Le gouvernement prévoit la généralisation d’un dépistage ciblé du cancer du poumon d’ici 2030
Le gouvernement prévoit d’étendre à l’ensemble du territoire, d’ici 2030, un dépistage du cancer du poumon reposant sur une sélection des personnes à risque. Cette stratégie vise à améliorer la détection précoce de cette maladie particulièrement meurtrière.
Tl;dr
- Dépistage ciblé du cancer du poumon dès mars 2026.
- 20 000 volontaires recrutés, généralisation prévue d’ici 2030.
- Scanner thoracique à basse dose pour détecter précocement.
Un tournant dans la lutte contre le cancer du poumon
La France fait face à une réalité préoccupante : le cancer du poumon, responsable de quelque 30 400 décès chaque année selon la Ligue contre le cancer, demeure la tumeur maligne la plus meurtrière du pays.
Chaque année, plusieurs dizaines de milliers de nouveaux cas sont diagnostiqués, et trop souvent à un stade avancé, limitant drastiquement les possibilités thérapeutiques. Or, c’est justement cette course contre le temps que les autorités souhaitent accélérer.
Vers un dépistage élargi et précoce
À l’occasion de la Journée mondiale contre le cancer, la ministre de la Santé, Stéphanie Rist, a annoncé sur franceinfo une nouvelle impulsion dans la politique de prévention. Dès mars 2026, plus de 20 000 personnes seront recrutées dans le cadre d’un projet pilote inédit, porté par le programme IMPULSION sous la houlette de l’AP-HP et des Hospices Civils de Lyon.
Cette initiative doit servir de tremplin à un dépistage généralisé « d’ici à 2030 », ambitionnant une réduction significative – jusqu’à un quart – des cancers dits « évitables », conformément à la feuille de route publiée par l’Institut national du cancer (Inca).
Qui pourra se faire dépister ?
La sélection des volontaires s’opérera selon des critères précis :
- Avoir entre 50 et 74 ans ;
- Avoir fumé au moins 20 paquets-années et arrêté depuis moins de 15 ans ;
Comme l’a rappelé l’AP-HP, les femmes présentant certains antécédents ne pourront toutefois pas participer à ce programme.
L’innovation au service du diagnostic précoce
Le recours au scanner thoracique à basse dose, loin d’être anodin, est au cœur de ce dispositif.
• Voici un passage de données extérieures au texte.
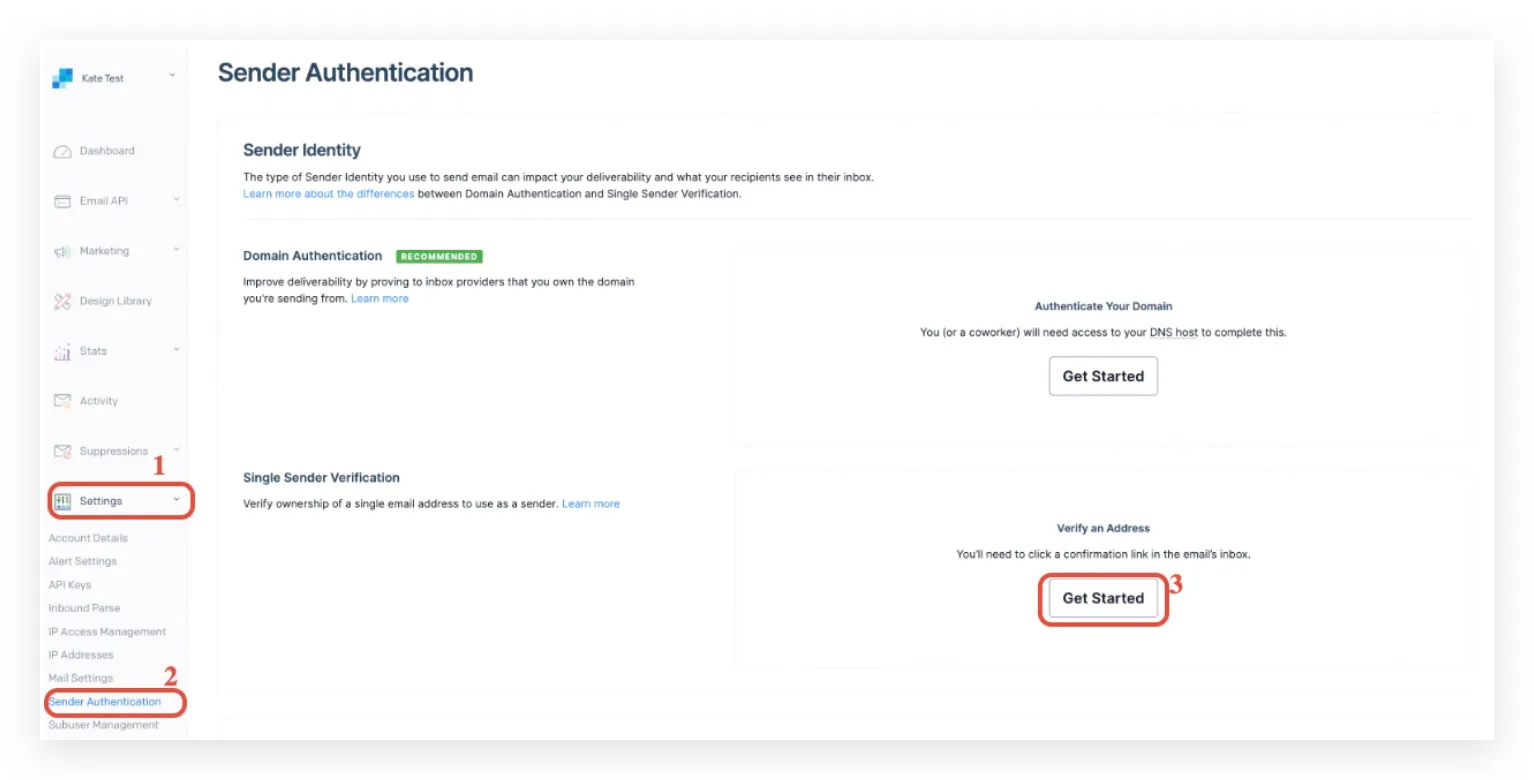Open Design Library via its icon

[x=62, y=301]
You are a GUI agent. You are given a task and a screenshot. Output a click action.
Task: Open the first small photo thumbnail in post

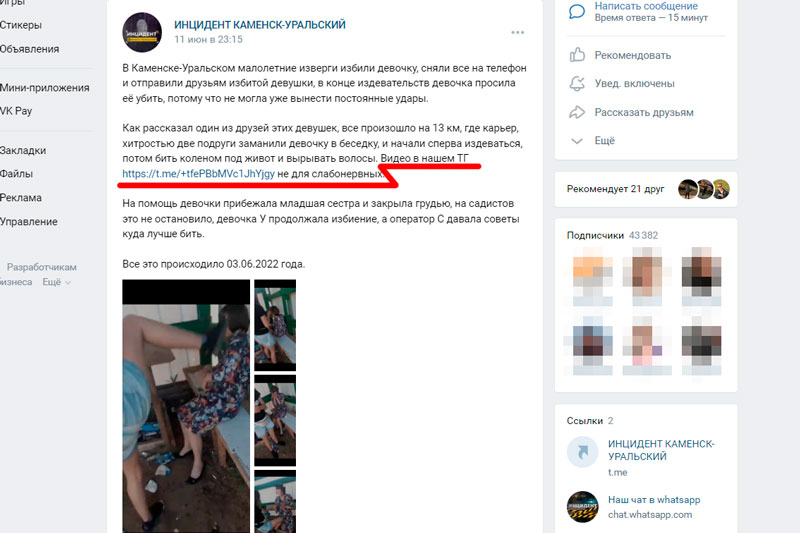[275, 325]
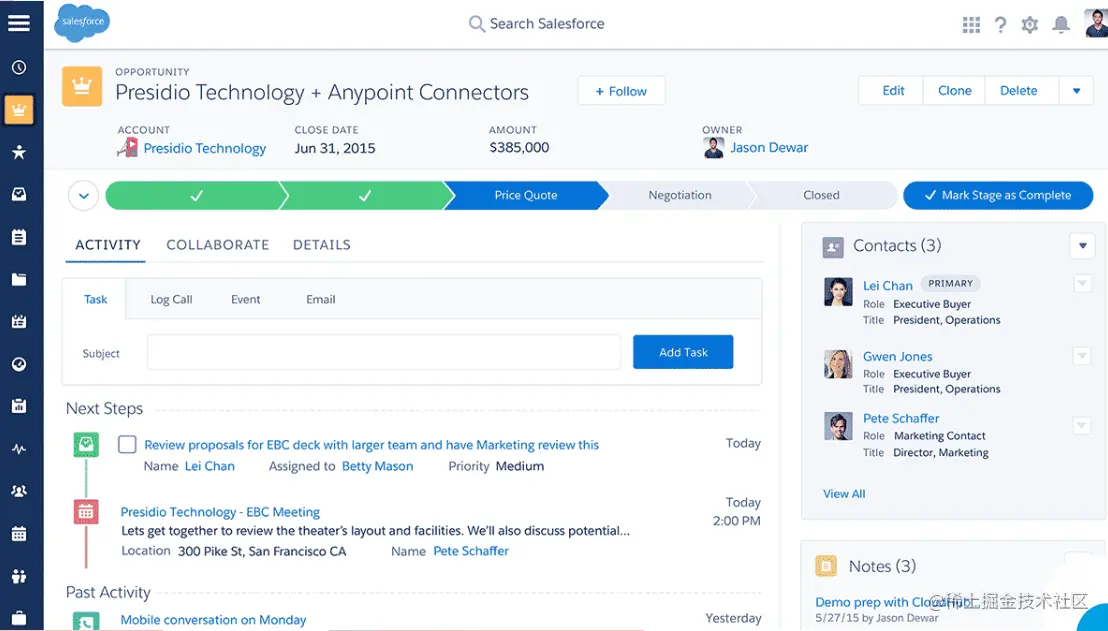The image size is (1108, 631).
Task: Check notifications via the bell icon
Action: (1061, 24)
Plus rapide et moins invasif qu’un scanner conventionnel, il expose le patient à une quantité moindre de rayons X tout en permettant d’identifier très tôt d’éventuelles tumeurs débutantes. Plusieurs études convergent : cette technologie pourrait réduire jusqu’à 25 % le risque de décès chez les personnes à risque.
Aujourd’hui encore, deux grandes circonstances amènent au diagnostic : soit une découverte fortuite lors d’un examen radiologique sans lien direct avec des symptômes pulmonaires, soit l’apparition de signes respiratoires tardifs comme une toux persistante ou sanglante, un essoufflement inexpliqué ou des douleurs thoraciques. L’enjeu est donc immense : détecter avant même que ces signaux d’alerte ne surviennent.
En donnant ainsi un nouvel élan à la prévention par le dépistage ciblé, les autorités sanitaires espèrent bouleverser durablement le pronostic du cancer du poumon en France – et offrir aux patients les meilleures chances possibles.